Alles dies konnte mich nicht überzeugen. »Es ist doch ein Kinderstreich, lieber Lüben,« sagte ich, »und ich verspreche mir gar nichts davon.«

»Ach was, Kinderstreich!« rief dieser mit komischer Entrüstung, »smart wird Rodekamp es finden als richtiger Amerikaner und wird froh sein, dass er mit seinem unbedachtsamen Schwur in Liebessachen so glücklich wieder herausgewickelt wird. Denn einige Tage werden darüber vergehen, und er wird unterdess eingesehen haben, dass er sich auf Sachen eingelassen hat, denen er durchaus nicht gewachsen ist. Denn er liebt seine Tochter über alles. Glauben Sie, dass er das mit ansehen kann, wenn sie umhergeht wie eine geknickte Lilie und das Köpfchen hängen lässt wie ein welkes Vergissmeinnicht, oder wenn sie dasitzt, wie Chamisso sagt, ›bleich und schön, wie der erste Schnee, der manchmal im Herbste die letzten Blumen küsst und gleich in bittres Wasser zerfliessen wird?‹ Er ist gewöhnt an ihr gleichmässiges freundliches und heiteres Wesen; wenn er nun das plötzlich vermissen soll, versinkt er in einen Abgrund von Trübsinn, und das hält er auf die Dauer nicht aus.

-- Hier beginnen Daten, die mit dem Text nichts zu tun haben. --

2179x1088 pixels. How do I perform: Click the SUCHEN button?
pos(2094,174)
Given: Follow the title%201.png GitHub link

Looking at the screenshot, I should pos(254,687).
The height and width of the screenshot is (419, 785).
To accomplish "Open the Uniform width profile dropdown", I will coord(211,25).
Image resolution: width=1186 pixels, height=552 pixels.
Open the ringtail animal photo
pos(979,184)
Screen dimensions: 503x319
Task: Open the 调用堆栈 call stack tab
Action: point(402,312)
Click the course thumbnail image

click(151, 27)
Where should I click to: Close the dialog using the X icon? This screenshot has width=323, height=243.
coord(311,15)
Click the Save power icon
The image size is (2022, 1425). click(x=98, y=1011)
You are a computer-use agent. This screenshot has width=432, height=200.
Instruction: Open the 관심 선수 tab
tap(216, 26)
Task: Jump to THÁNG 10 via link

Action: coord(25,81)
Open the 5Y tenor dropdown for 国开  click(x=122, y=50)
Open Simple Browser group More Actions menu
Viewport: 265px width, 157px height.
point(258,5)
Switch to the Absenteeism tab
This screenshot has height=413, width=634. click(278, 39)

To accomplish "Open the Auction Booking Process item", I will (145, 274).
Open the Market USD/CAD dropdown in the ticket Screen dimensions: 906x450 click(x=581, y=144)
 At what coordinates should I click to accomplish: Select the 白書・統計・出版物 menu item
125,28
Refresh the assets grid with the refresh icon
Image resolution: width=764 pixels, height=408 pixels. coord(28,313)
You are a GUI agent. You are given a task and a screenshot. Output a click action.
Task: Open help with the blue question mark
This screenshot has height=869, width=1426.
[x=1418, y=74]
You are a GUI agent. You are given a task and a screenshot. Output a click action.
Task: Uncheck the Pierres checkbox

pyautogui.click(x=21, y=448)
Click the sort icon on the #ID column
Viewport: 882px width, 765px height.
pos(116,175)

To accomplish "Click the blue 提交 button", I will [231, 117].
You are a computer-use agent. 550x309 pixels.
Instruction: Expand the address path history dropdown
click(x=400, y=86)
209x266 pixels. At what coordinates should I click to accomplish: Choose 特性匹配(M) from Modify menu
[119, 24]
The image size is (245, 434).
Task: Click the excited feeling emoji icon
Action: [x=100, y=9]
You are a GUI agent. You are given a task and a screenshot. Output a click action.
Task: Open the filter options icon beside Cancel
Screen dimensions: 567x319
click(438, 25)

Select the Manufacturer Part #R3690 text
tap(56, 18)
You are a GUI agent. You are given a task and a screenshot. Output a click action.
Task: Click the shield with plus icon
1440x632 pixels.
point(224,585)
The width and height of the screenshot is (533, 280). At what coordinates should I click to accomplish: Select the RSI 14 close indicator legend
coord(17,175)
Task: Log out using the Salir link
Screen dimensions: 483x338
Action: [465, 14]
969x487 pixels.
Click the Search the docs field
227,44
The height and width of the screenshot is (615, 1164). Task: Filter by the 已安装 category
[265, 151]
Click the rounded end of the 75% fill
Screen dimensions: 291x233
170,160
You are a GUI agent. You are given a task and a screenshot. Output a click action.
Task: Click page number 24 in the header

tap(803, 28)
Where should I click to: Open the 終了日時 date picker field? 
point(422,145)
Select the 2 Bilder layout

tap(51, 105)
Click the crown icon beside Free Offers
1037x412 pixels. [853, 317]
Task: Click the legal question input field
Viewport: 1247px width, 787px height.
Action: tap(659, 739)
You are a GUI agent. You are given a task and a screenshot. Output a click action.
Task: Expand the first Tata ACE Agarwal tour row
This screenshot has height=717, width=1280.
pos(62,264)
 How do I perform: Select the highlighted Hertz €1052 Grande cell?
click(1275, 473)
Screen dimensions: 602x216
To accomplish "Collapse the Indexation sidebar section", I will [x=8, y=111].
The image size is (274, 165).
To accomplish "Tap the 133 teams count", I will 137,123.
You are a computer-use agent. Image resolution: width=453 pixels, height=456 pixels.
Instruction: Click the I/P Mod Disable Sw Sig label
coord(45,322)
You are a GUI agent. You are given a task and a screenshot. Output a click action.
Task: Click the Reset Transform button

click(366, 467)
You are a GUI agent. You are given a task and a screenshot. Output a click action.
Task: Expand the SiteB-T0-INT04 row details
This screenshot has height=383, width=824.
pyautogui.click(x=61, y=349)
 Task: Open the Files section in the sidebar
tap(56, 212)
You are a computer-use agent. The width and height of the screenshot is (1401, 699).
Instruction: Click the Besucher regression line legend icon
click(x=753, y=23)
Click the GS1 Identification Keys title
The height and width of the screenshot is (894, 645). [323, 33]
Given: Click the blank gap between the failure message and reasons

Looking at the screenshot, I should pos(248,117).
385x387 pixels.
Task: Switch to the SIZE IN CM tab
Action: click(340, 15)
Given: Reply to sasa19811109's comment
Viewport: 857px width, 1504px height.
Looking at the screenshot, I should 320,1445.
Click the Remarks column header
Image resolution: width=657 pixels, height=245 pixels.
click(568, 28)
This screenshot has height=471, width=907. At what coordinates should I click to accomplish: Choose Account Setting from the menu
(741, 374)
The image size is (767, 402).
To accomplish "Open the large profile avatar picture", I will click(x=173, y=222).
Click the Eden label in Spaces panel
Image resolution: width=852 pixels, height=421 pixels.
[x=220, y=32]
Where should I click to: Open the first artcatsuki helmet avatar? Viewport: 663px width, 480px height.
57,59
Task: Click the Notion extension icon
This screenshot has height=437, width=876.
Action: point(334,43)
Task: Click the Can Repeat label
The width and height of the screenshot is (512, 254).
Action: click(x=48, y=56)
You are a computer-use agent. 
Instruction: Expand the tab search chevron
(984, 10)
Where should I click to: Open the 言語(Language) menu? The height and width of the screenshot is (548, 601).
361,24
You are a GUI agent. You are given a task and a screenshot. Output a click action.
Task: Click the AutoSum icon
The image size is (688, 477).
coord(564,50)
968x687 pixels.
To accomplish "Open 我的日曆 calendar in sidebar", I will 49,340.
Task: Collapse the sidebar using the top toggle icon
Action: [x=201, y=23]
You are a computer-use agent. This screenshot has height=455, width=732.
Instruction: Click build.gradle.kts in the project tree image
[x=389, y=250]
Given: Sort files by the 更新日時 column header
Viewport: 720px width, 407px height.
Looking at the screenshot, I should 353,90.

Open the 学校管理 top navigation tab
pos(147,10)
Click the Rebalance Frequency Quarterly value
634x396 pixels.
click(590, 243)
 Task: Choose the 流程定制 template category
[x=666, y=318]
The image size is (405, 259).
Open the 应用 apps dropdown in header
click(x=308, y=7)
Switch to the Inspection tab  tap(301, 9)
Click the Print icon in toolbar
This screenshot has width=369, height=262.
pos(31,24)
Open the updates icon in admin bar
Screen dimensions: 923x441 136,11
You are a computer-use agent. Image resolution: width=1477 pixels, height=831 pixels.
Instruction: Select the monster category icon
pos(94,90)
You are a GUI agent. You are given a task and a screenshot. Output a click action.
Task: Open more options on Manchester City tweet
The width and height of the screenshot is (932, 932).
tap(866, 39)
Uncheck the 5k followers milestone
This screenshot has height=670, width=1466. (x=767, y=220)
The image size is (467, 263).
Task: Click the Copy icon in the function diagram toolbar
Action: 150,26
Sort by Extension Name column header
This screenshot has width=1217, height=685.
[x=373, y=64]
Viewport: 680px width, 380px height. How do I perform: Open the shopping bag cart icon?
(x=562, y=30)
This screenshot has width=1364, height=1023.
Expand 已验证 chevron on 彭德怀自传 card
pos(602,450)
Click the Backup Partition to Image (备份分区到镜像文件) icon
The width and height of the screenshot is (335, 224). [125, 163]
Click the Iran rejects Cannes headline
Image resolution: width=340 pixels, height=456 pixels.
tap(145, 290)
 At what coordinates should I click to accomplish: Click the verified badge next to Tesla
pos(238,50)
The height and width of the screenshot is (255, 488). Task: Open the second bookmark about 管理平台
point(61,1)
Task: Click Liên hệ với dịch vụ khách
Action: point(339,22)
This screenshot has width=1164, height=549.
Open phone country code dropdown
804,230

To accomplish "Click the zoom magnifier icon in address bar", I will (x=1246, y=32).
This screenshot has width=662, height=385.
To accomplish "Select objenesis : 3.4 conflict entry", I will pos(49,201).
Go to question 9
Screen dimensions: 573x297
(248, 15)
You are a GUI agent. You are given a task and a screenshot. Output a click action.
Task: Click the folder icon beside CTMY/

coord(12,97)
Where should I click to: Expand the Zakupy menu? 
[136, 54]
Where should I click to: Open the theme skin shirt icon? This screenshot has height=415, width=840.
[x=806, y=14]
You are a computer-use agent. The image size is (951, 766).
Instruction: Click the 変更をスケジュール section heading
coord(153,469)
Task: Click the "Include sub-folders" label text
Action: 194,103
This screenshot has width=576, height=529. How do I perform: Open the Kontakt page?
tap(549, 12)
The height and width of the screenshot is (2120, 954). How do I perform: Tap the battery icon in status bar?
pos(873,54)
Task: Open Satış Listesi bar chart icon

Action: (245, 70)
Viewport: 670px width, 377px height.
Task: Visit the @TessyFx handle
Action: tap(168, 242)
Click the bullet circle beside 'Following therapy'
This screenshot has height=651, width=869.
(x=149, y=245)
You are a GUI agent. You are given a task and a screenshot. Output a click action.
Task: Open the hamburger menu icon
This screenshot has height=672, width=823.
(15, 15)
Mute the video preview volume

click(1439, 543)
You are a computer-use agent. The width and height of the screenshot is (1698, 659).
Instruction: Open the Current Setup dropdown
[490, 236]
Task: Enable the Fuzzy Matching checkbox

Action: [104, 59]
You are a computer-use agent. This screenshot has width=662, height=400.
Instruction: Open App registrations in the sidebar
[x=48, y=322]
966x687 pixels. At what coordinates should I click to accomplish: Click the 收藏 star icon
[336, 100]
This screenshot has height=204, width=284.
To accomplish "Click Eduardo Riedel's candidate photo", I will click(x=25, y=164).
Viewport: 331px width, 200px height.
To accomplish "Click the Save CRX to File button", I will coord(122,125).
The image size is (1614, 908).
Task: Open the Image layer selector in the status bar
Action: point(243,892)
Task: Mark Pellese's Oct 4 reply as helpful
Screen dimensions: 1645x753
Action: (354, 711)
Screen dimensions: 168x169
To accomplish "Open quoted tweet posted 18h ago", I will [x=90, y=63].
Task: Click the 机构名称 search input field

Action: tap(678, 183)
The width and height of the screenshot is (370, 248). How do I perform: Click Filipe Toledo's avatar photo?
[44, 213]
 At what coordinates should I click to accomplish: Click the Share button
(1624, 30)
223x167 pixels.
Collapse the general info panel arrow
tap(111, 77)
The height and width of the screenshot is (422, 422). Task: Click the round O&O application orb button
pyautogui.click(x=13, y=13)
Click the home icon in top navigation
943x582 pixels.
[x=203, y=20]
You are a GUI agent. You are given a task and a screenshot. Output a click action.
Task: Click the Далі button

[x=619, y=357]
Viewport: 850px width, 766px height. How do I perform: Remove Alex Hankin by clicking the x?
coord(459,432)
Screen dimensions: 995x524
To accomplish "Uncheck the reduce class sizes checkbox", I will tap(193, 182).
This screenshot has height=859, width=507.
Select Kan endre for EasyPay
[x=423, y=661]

Sehen Sie, lieber Freund, da müssen wir ihm die Hand zur Umkehr bieten, und er wird sie sicher ergreifen, wenn es auch nur eine Kinderhand ist, wie Sie meinen.«

Obwohl ich die Sache noch immer nicht in einem so rosigen Lichte sehen konnte, so redete mein Freund doch so lange und so eindringlich auf mich ein und wusste unserm Unternehmen so verlockende Seiten abzugewinnen, dass mir bei der dritten Flasche schon leichter ums Herz wurde und wir endlich auf das Gelingen unsere wunderlichen Vorsatzes kräftig anstiessen, während sämmtliche Eulen in der Runde mit grossen Augen auf uns hinglotzten. Wie lange sie aber noch an diesem Abend Gelegenheit hatten, uns nachdenklich zu betrachten, während ein unglücklicher Kellner hinter dem Ofen schnarchte, und wie viele Flaschen sie haben entkorken sehen, das bewahren diese klugen und verschwiegenen Thiere still in ihrem mit Heu ausgestopften Busen.